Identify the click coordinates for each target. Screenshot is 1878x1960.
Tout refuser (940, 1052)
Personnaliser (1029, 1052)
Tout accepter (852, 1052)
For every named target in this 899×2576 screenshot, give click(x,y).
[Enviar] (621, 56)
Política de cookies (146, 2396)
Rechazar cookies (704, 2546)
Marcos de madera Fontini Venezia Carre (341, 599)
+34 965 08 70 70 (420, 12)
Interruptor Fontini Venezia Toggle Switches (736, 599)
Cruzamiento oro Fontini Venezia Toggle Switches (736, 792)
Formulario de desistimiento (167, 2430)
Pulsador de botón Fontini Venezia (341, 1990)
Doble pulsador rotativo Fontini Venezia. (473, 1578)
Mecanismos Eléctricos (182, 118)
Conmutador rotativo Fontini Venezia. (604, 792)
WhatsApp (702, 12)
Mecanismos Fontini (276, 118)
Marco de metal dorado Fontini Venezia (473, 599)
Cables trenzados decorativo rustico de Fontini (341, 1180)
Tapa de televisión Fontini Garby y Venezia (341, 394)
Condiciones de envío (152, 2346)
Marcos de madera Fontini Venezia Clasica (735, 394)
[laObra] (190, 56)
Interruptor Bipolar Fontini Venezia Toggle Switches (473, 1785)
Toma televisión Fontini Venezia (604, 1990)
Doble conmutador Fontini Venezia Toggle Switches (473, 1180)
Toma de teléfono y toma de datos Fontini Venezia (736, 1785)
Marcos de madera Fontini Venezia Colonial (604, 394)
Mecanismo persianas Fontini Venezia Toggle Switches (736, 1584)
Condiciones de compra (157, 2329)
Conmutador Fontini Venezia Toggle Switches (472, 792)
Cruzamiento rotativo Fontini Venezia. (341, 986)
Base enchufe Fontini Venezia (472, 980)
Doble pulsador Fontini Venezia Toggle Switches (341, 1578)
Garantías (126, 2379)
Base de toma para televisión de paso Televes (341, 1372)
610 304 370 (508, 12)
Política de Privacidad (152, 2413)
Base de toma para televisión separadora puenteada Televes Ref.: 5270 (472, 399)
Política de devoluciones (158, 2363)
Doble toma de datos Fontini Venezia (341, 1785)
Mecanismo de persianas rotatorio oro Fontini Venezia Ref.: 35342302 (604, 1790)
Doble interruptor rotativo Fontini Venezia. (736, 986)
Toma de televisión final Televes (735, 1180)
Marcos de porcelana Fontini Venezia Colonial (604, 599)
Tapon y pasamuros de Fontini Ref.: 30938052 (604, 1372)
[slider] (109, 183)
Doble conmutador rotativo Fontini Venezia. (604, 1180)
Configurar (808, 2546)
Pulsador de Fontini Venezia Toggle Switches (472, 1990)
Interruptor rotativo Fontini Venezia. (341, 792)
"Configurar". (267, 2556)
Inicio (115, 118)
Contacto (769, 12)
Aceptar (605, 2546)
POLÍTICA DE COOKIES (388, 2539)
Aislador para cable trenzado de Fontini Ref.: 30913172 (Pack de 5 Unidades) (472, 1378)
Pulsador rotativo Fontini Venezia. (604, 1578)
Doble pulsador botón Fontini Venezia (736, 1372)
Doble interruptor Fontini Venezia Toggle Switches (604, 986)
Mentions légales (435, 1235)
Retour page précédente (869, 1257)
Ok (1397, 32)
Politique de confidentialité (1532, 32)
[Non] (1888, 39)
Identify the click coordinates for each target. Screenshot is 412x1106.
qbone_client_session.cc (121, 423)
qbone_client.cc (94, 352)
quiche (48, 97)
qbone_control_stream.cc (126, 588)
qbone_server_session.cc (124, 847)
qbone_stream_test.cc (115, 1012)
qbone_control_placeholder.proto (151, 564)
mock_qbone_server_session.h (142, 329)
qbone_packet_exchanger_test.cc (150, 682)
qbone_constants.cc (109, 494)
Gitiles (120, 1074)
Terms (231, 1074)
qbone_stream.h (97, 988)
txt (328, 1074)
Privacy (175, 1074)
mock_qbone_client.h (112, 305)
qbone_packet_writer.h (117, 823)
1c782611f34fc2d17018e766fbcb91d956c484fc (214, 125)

-.-.-

**Task details:** From the line holding "Mecanismo de persianas" to the final line of the data, repeat every line exactly. Leave out all the rest.

**Response box:**
Mecanismo de persianas rotatorio oro Fontini Venezia Ref.: 35342302 (604, 1790)
Doble interruptor rotativo Fontini Venezia. (736, 986)
Toma de televisión final Televes (735, 1180)
Marcos de porcelana Fontini Venezia Colonial (604, 599)
Tapon y pasamuros de Fontini Ref.: 30938052 (604, 1372)
[slider] (109, 183)
Doble conmutador rotativo Fontini Venezia. (604, 1180)
Configurar (808, 2546)
Pulsador de Fontini Venezia Toggle Switches (472, 1990)
Interruptor rotativo Fontini Venezia. (341, 792)
"Configurar". (267, 2556)
Inicio (115, 118)
Contacto (769, 12)
Aceptar (605, 2546)
POLÍTICA DE COOKIES (388, 2539)
Aislador para cable trenzado de Fontini Ref.: 30913172 (Pack de 5 Unidades) (472, 1378)
Pulsador rotativo Fontini Venezia. (604, 1578)
Doble pulsador botón Fontini Venezia (736, 1372)
Doble interruptor Fontini Venezia Toggle Switches (604, 986)
Mentions légales (435, 1235)
Retour page précédente (869, 1257)
Ok (1397, 32)
Politique de confidentialité (1532, 32)
[Non] (1888, 39)
Identify the click coordinates for each target. Screenshot is 412x1106.
qbone_client_session.cc (121, 423)
qbone_client.cc (94, 352)
quiche (48, 97)
qbone_control_stream.cc (126, 588)
qbone_server_session.cc (124, 847)
qbone_stream_test.cc (115, 1012)
qbone_control_placeholder.proto (151, 564)
mock_qbone_server_session.h (142, 329)
qbone_packet_exchanger_test.cc (150, 682)
qbone_constants.cc (109, 494)
Gitiles (120, 1074)
Terms (231, 1074)
qbone_stream.h (97, 988)
txt (328, 1074)
Privacy (175, 1074)
mock_qbone_client.h (112, 305)
qbone_packet_writer.h (117, 823)
1c782611f34fc2d17018e766fbcb91d956c484fc (214, 125)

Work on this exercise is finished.